Image by Xavi Cabrera on Unsplash
Patience is a virtue, especially when building a process that takes too long. If you believe this, you have most likely waited for 10 to 15 minutes to finish a build. While waiting, you chat with someone or take a quick coffee break.
In my opinion, this is the norm for most developers. It is not until organizations or software engineers realize that wasted time has significantly impacted their bottom line that they look to find a solution to this.
Stronger Processing Power
Agile software teams have generally been feeling that they need more CPU cores as project codebases have been increasing across the board (which increases compilation time), and graphics needs have been becoming more complex, especially in games and apps that wish to incorporate AI and automotive data processing.
Due to these growing complexities, software engineers feel they need more CPU power to help them achieve faster builds. This is where Incredibuild comes into the picture, assisting companies in accelerating heavy workloads effectively and efficiently.
How to Use Incredibuild to Recover Time
Incredibuild is a software acceleration technology that allows us to build, test, and develop processes (e.g., static analysis, CI/CD makes), etc., to execute in parallel over a distributed network.
Incredibuild turns every machine into a supercomputer by offloading the workload to idle machines across the network even though they reside in your local machine with hundreds of cores and terabytes of memory. It automatically provisions such machines for you within seconds from available resources while minimizing cost and running the process 10x quicker.
For example, your compilation can run faster on a 200-core machine. Sounds cool, right?
This will significantly enhance and turbocharge your organization's dev cycles and iteration frequency. Moreover, it can substantially improve your product quality, lower time-to-market, and raise customer satisfaction—all the while dramatically reducing computing costs.
Suppose your organization decides to use Incredibuild. The question, "How much longer will it take to build?" would no longer be relevant because of the acceleration Incredibuild provides.
Incredibuild has a built-in elegant UI tool that replaces your old text output with an excellent graphical UI that transforms your build into a visual that helps you detect mid to long durations, errors, warnings, bottlenecks, and dependencies. But before we go to that, let’s learn how to install it.

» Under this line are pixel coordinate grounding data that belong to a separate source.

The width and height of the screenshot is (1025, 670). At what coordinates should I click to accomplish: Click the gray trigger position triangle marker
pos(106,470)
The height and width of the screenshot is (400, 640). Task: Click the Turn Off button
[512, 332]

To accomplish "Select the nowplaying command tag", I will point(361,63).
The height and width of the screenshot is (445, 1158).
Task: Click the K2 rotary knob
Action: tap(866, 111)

How to Install Incredibuild
Once you have installed Visual Studio 2022 on your machine, you can launch the Visual Studio installer and check Incredibuild as an individual component.
Once installed, it will come with an Incredibuild submenu under the "Extensions" menu. Or you can visit Visual Studio Marketplace.

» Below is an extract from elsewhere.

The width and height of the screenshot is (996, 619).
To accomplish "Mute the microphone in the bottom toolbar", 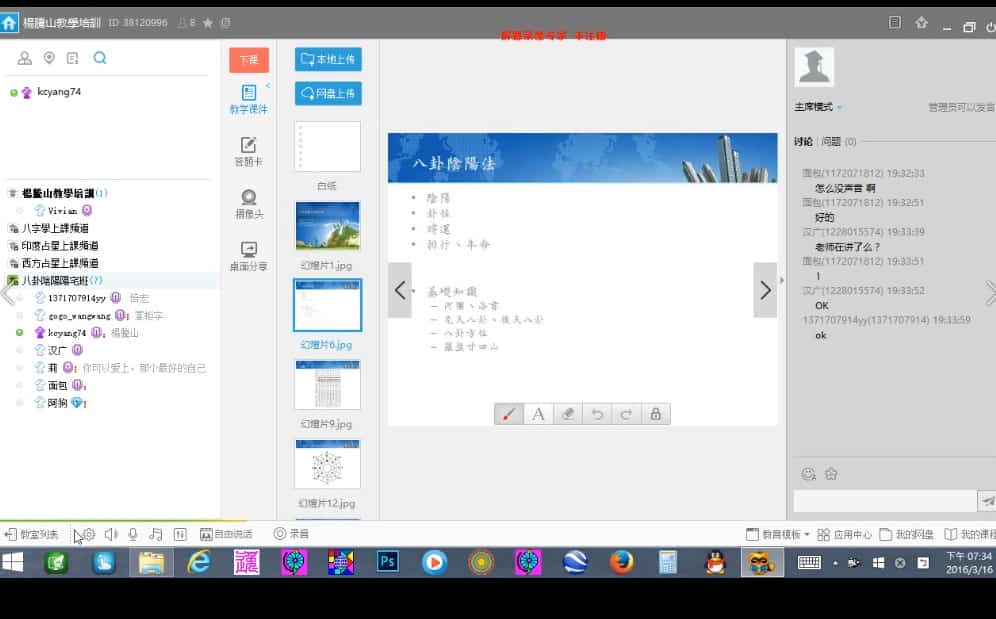I will (133, 533).
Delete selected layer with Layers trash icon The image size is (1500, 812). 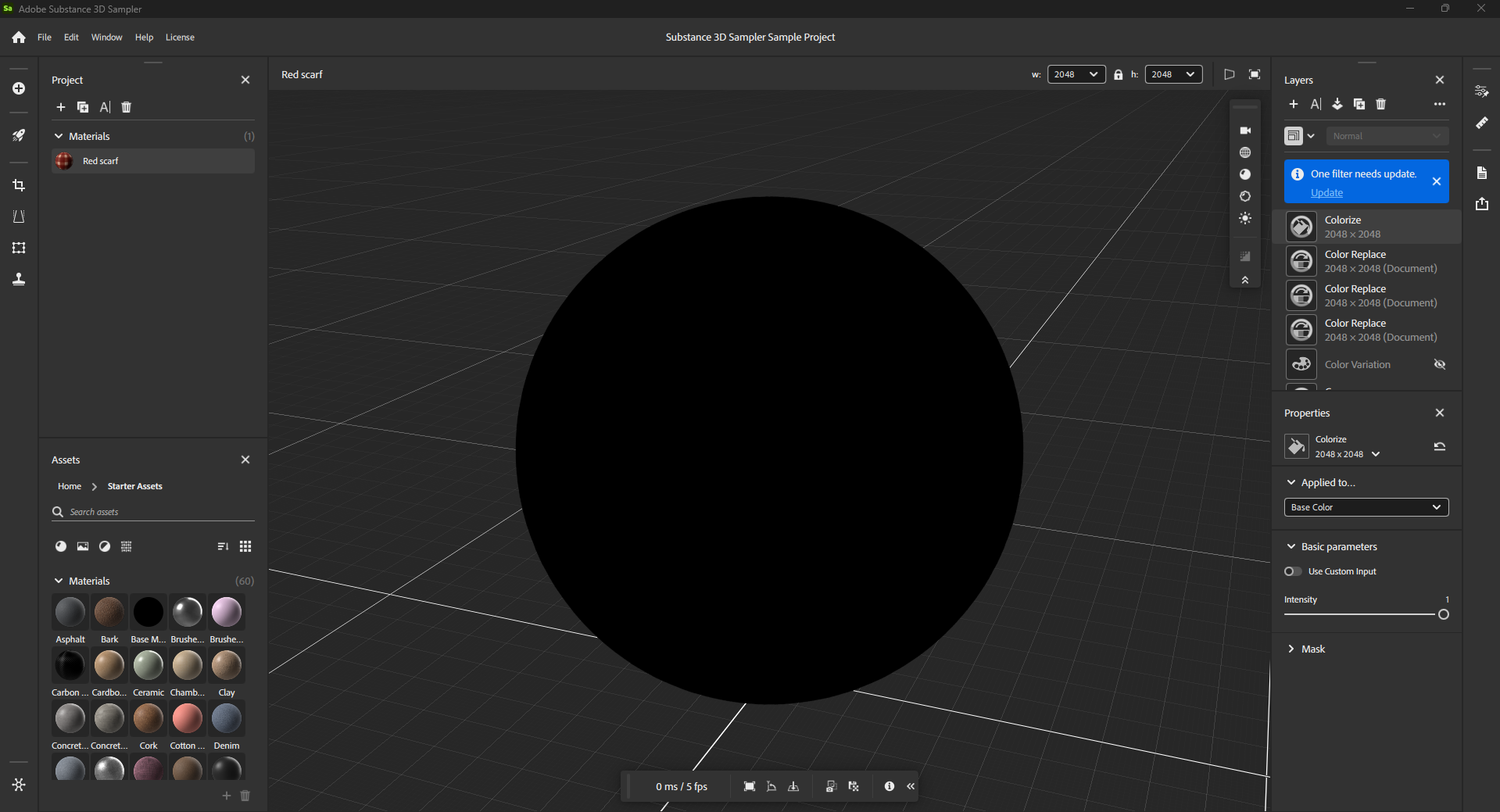tap(1381, 104)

After a successful installation within Visual Studio, you can build using Incredibuild and monitor the displays while making. To start a build, navigate and click to the Extensions menu, and choose and click one of the build options, like Build Solution, Rebuild Solution, or Clean Solution.

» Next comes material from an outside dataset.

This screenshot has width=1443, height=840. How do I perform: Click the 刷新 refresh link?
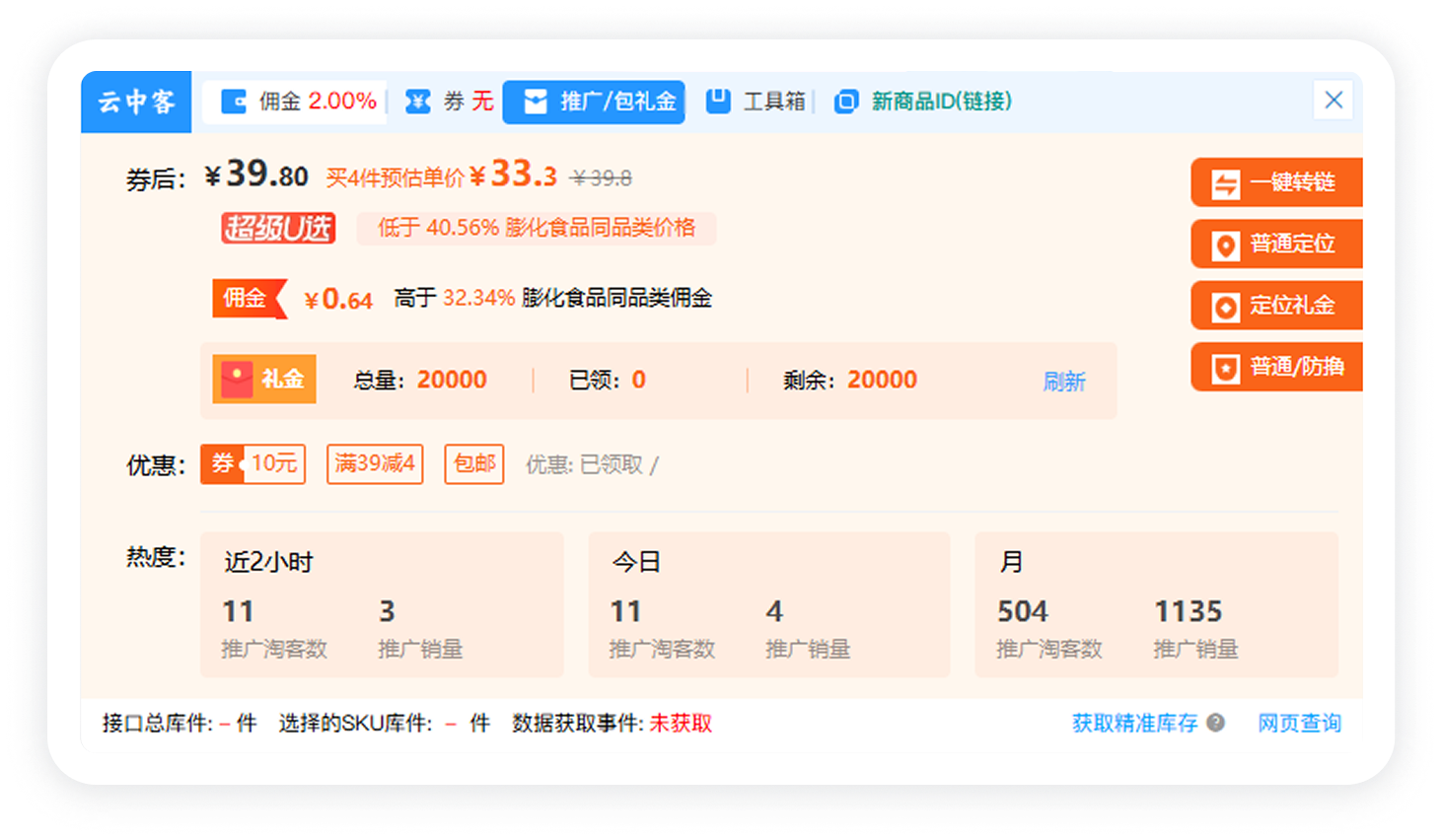(1063, 380)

Once a build has started via IncrediBuild, you can view the current form on the Build Monitor, navigate the 'View' menu, and choose 'Incredibuild Monitor'. You can also see this in your notification area.
Monitor UI Displays
In the last section, we saw how to install Incredibuild and navigate to it within the Visual Studio menus. In this section, let’s try to explore the build monitor UI.
Developers usually wait for their builds to finish and can’t visually see what’s happening behind the scenes. This is a big gap in our ability to assess what's going on. This visibility is the main idea behind Incredibuild's build monitor.
Incredibuild replaces your old text output window with an intuitive graphical UI where it guides you when there’s a related issue with the tool.
Let’s see what different UI displays it can give us when using this tool. First, the replay display allows developers to replay their build process and examine the build later on in the previous performance build. Next comes gaps detection. It identifies tasks related to specific issues with your build, such as durations, errors, warnings, related and unrelated dependencies, bottlenecks, etc.
The third one is the output window. I know developers are familiar with text output. This window shows you the usual text output. However, looking at your tasks will redirect you to the relevant and detailed output. Fourth, the project display allows you to see the project’s standard output with a status bar representing the project’s build status. Lastly, the summary display shows an overview of all the build information or situation, including the build time and license information.
Let’s see some UI displays below.
Output Display Window
Project Display
Summary Display
Summary
We have discussed where Incredibuild fits into the big picture of software development team issues. Next, we saw how to install Incredibuild within Visual Studio 2022. Lastly, we discussed how the build monitor UI can help developers navigate.